The field of retina has undergone tremendous advances over the past decade, with the development of intravitreal anti-VEGF therapies. Significant changes in resident retina procedural experience were identified from 2009 to 2015. Most notably, primary resident vitreous tap/inject procedures almost tripled over this 6-year period, while laser PRP and focal laser experience slowly declined. Although average PRP experience demonstrated a declining trend, the average number of cases remained relatively high at 45.5 in the 2014–2015 academic year. Therefore, PRP does not seem to be a skill at risk of becoming lost to future residents. However, the number of focal laser cases was quite low and on a declining trend, which could make it absent from residency curricula in the future.

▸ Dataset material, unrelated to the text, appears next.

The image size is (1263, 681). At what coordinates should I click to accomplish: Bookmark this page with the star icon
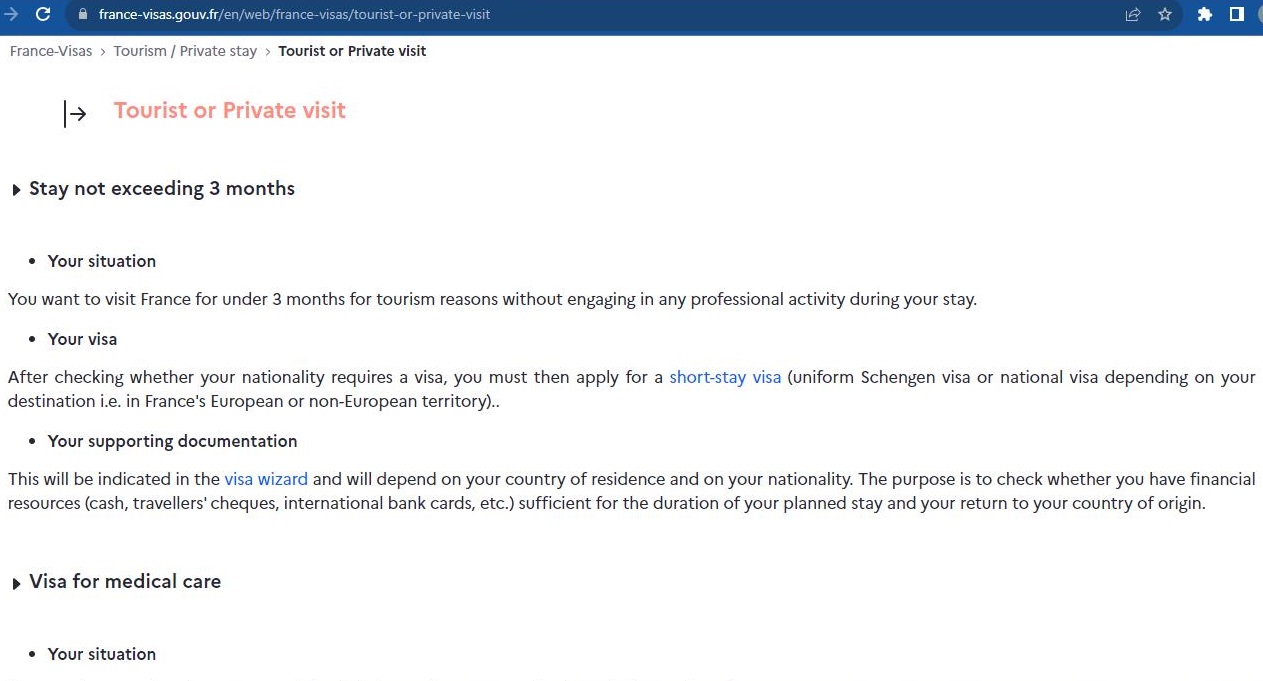1166,14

Resident glaucoma surgery also demonstrated significant changes from 2009 to 2015. Filtering surgery experience generally declined, while GDI surgery increased. In 2009–2010, residents performed a greater number of filtering surgeries than GDI surgeries. However, by 2014–2015, this trend had reversed. This shift in practice pattern has been demonstrated in American Glaucoma Society surveys of practicing glaucoma specialists as well as Medicare claims data, and has likely influenced trainee surgical experience.1214 The decline in filtering surgery experience is concerning considering it is a core surgical management procedure in glaucoma. Glaucoma educators may need to find a way to maintain trabeculectomy training in the setting of decreasing surgical volume. Construction of partial thickness scleral flaps for GDI tube coverage may be a means of teaching flap creation for trabeculectomy.

While corneal surgery has experienced many advances in the area of partial thickness graft surgery, it does not seem to have impacted resident cornea surgery experience yet. Resident cornea procedure average values remained relatively stable. Because cornea procedures were categorized broadly as “keratoplasty” and “other cornea” procedures, it is difficult to analyze resident cornea experience in further detail.

Resident experience with extraocular muscle surgery also remained stable from 2009 to 2015. Botox injection for strabismus correction emerged as a new therapeutic option, but does not appear to have affected resident surgical experience with traditional muscle surgery and is not currently part of the case logs.16 Likewise, in plastics, while many new technologies continue to emerge, resident case numbers with ptosis repair, blepharoplasty, and entropion/ectropion repair have remained stable. Lastly, resident trauma experience with globe rupture repair remained relatively stable from 2009 to 2015.

Conclusion

In reviewing the ACGME case logs of ophthalmology residents over the past 6 years, significant changes in surgical experience in the area of cataract, retina, and glaucoma were identified. The trends in these subspecialty areas correspond to the development of new techniques or therapies in these fields. Some of these trends also parallel practice pattern shifts by practicing ophthalmologists. These findings highlight a need for educators to be aware of how such shifts can influence ophthalmology residents’ experience and education. They also suggest that required procedure minimums and resident achievement of these minimums should be periodically reevaluated as new technologies emerge, to help preserve training in core skills as well as remain current with new advances. Finally, educators may need to become innovative in teaching surgical technique of less common procedures.

Acknowledgments

This work is supported in part by an unrestricted departmental grant from Research to Prevent Blindness (RPB), Inc.

Footnotes

Disclosure

The authors report no conflicts of interest in this work.